Following the capture of Malta, Napoleon landed at Valletta on 13 June. He stayed on the island for six days, spending the first night at the Banca Giuratale and later staying at Palazzo Parisio, before most of the French fleet embarked for the campaign in Egypt. General Vaubois remained on the island with a garrison in order to maintain control, thereby establishing the French occupation of Malta. During his short stay, Napoleon dictated instructions which radically reformed the Maltese government and society, so as to bring it in line with French Republican ideals.

A few days after the capitulation, the Grand Master and many knights left the island, taking with them few movable possessions including some relics and icons. The Order received shelter from Paul I of Russia, who was eventually proclaimed Grand Master by some knights. The Order gradually evolved into the Sovereign Military Order of Malta, which still exists today and has sovereignty but no territory.

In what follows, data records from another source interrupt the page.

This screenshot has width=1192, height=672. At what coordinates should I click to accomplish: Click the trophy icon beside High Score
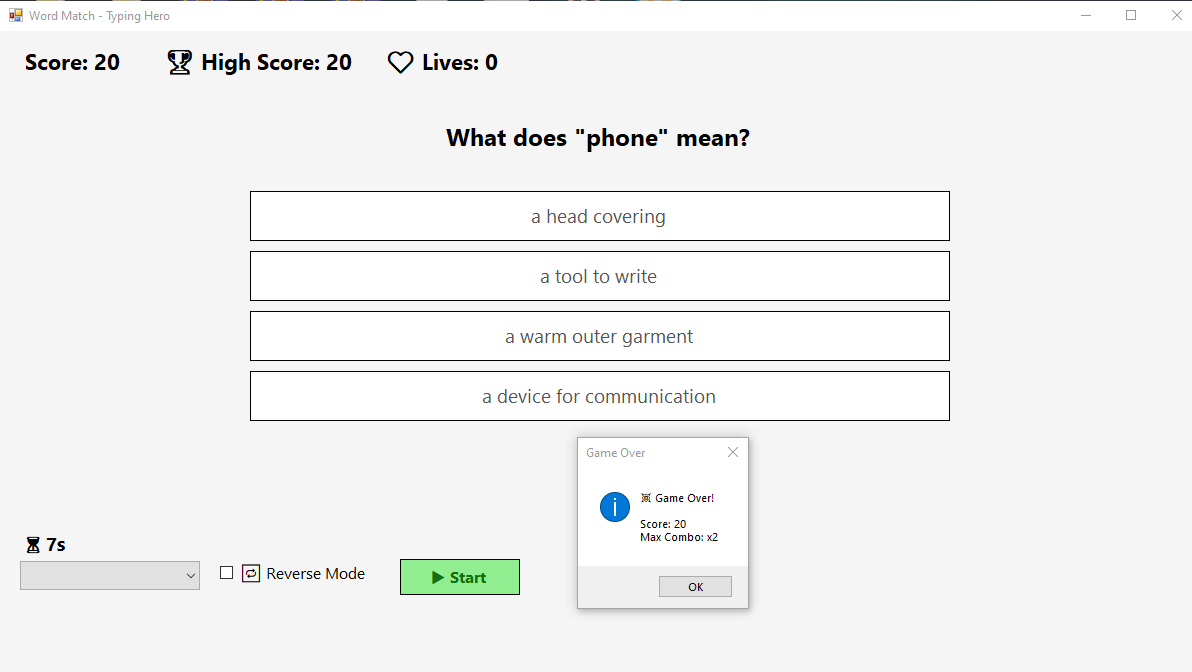coord(179,62)
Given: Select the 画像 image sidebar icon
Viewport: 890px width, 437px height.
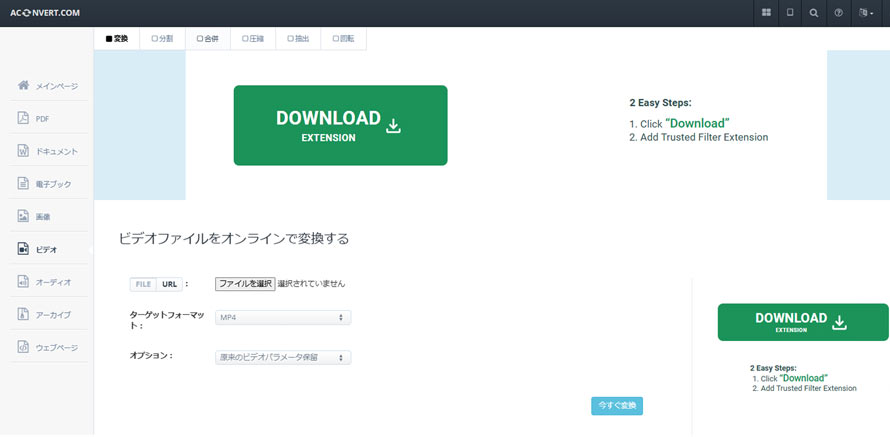Looking at the screenshot, I should [23, 216].
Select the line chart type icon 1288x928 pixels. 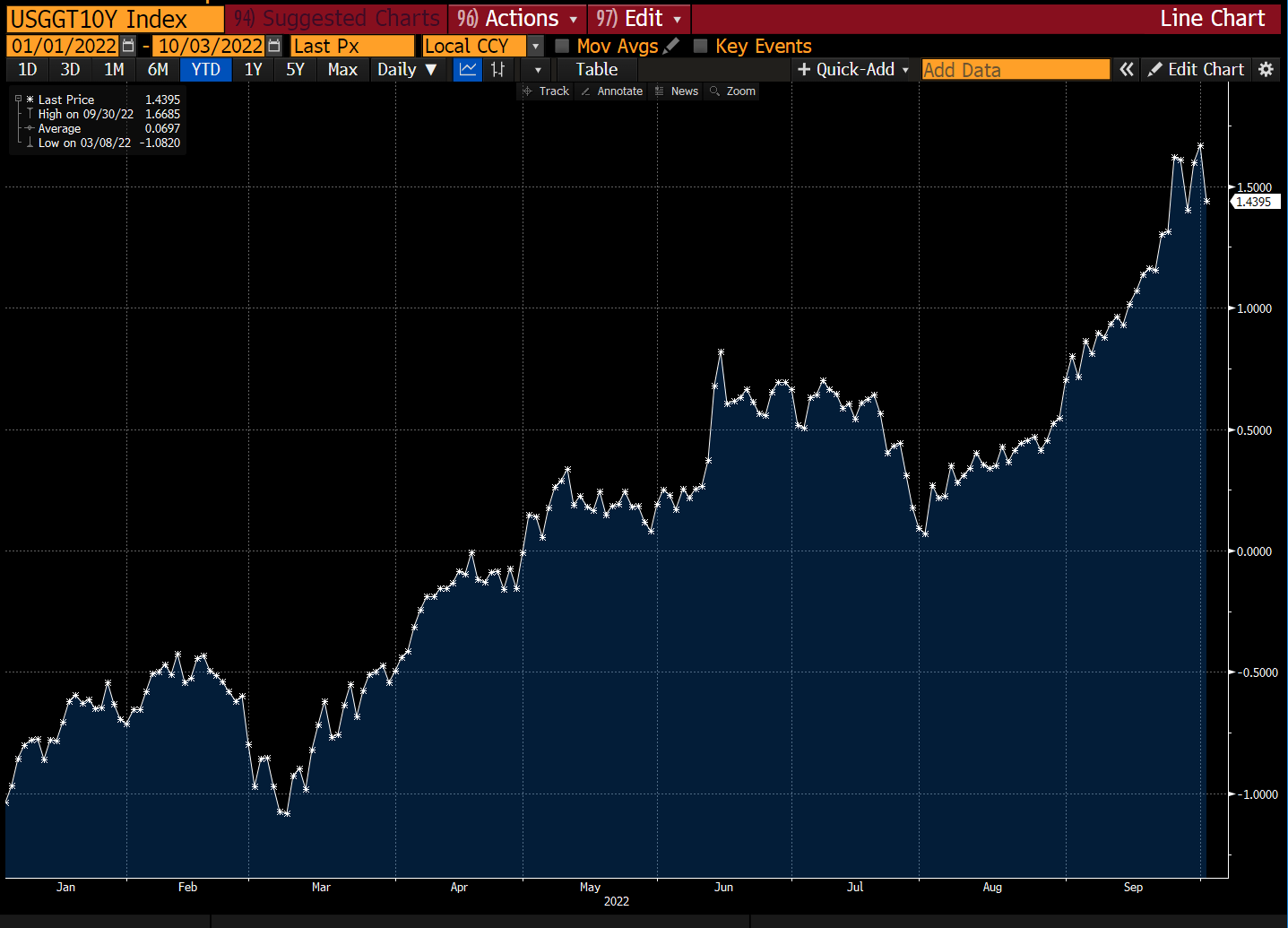click(x=468, y=70)
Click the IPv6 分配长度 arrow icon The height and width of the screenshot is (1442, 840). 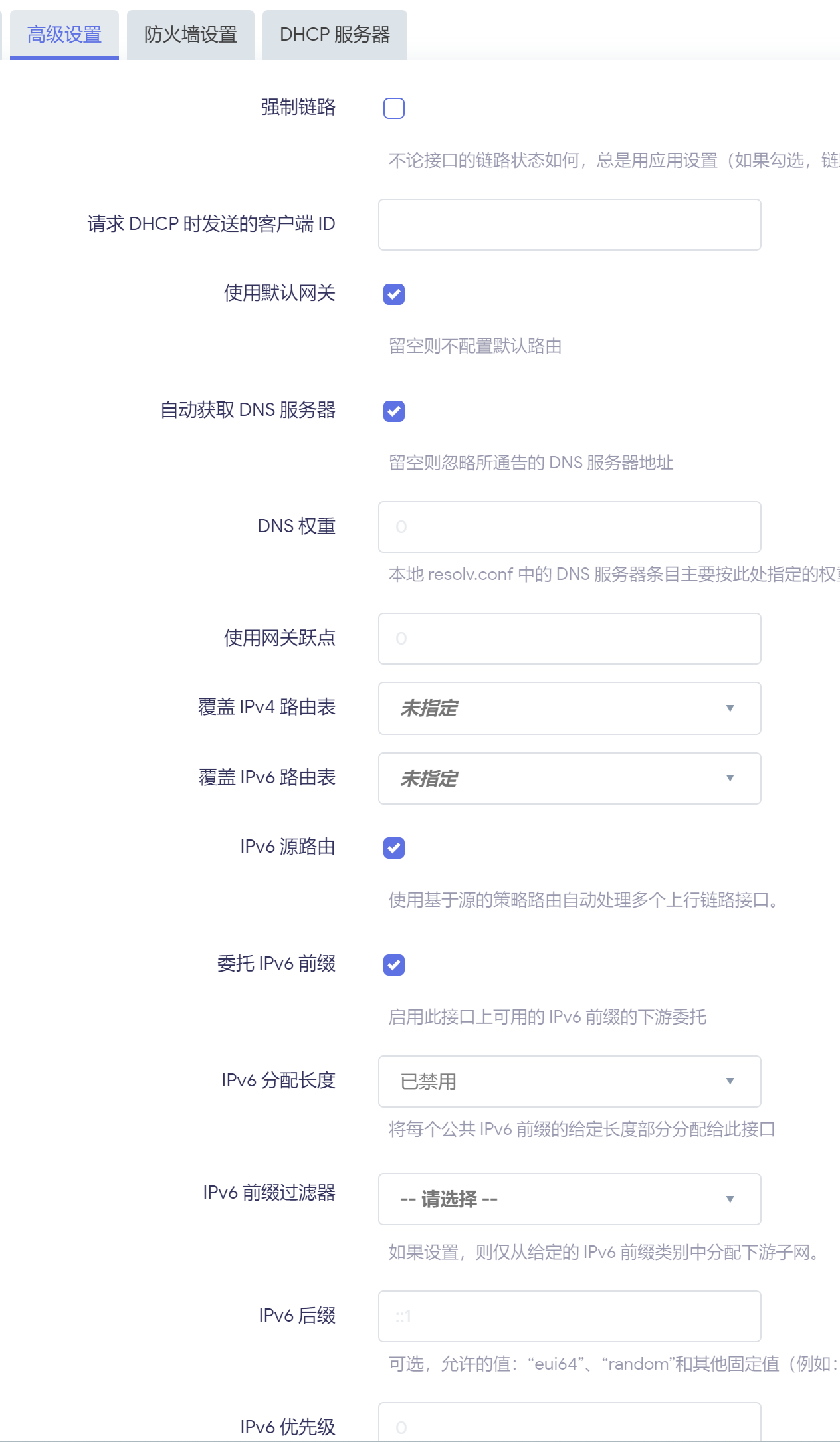click(730, 1081)
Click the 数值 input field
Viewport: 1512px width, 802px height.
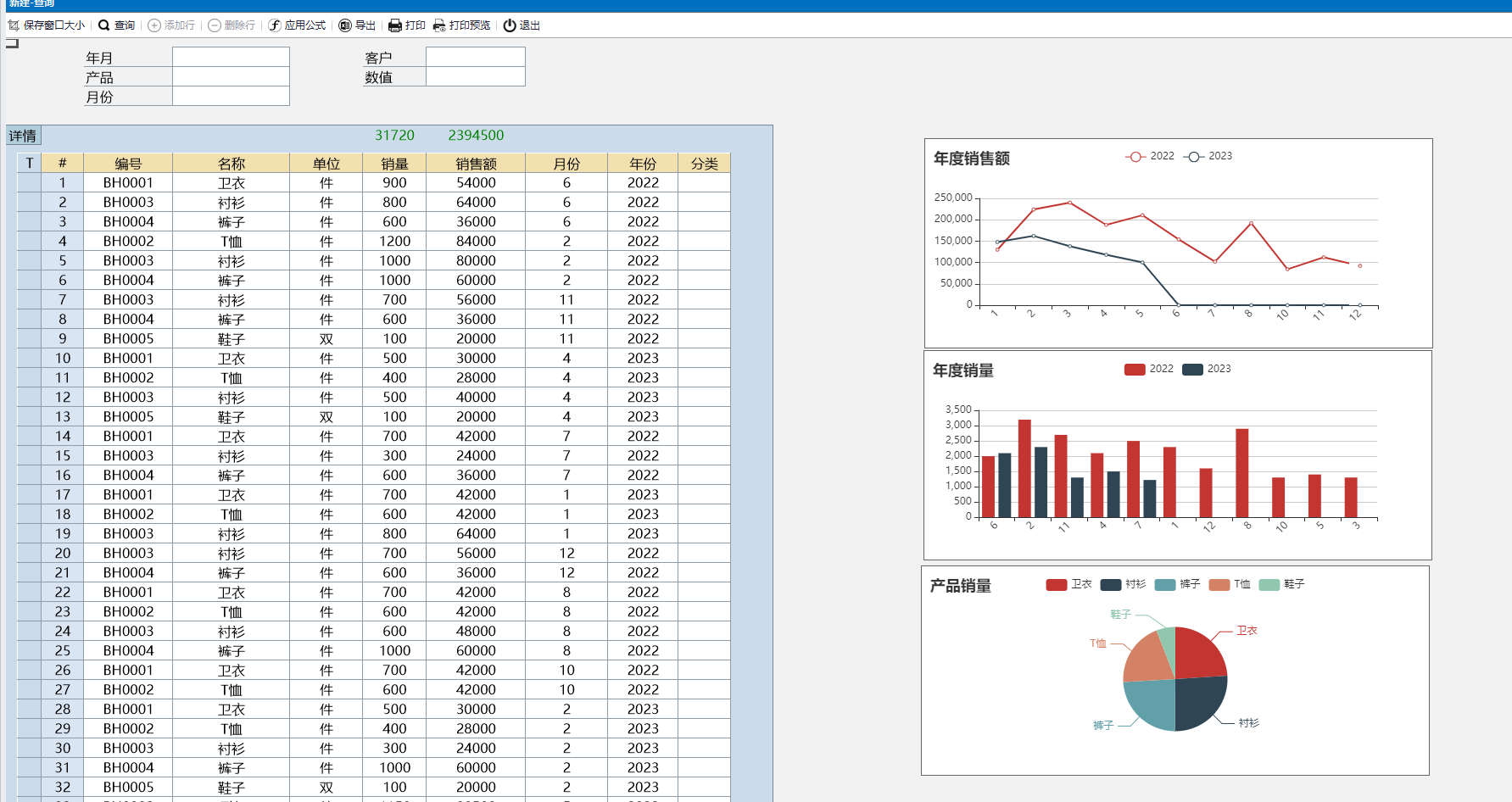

Most of the Maltese were initially glad at the expulsion of the Order and were sympathetic to the French, but this opinion changed after the French refused to pay the Order's debts, introduced new taxes, refused to pay pensions, introduced laws restricting the privileges of the Church and began to loot churches. Within three months, the Maltese rose up against the occupiers, and took control of most of the islands, with British, Neapolitan and Portuguese assistance. The French garrison in Valletta and the Cottonera withstood the ensuing blockade for two years, before Vaubois surrendered to the British in 1800, making Malta a protectorate and initiating 164 years of British rule.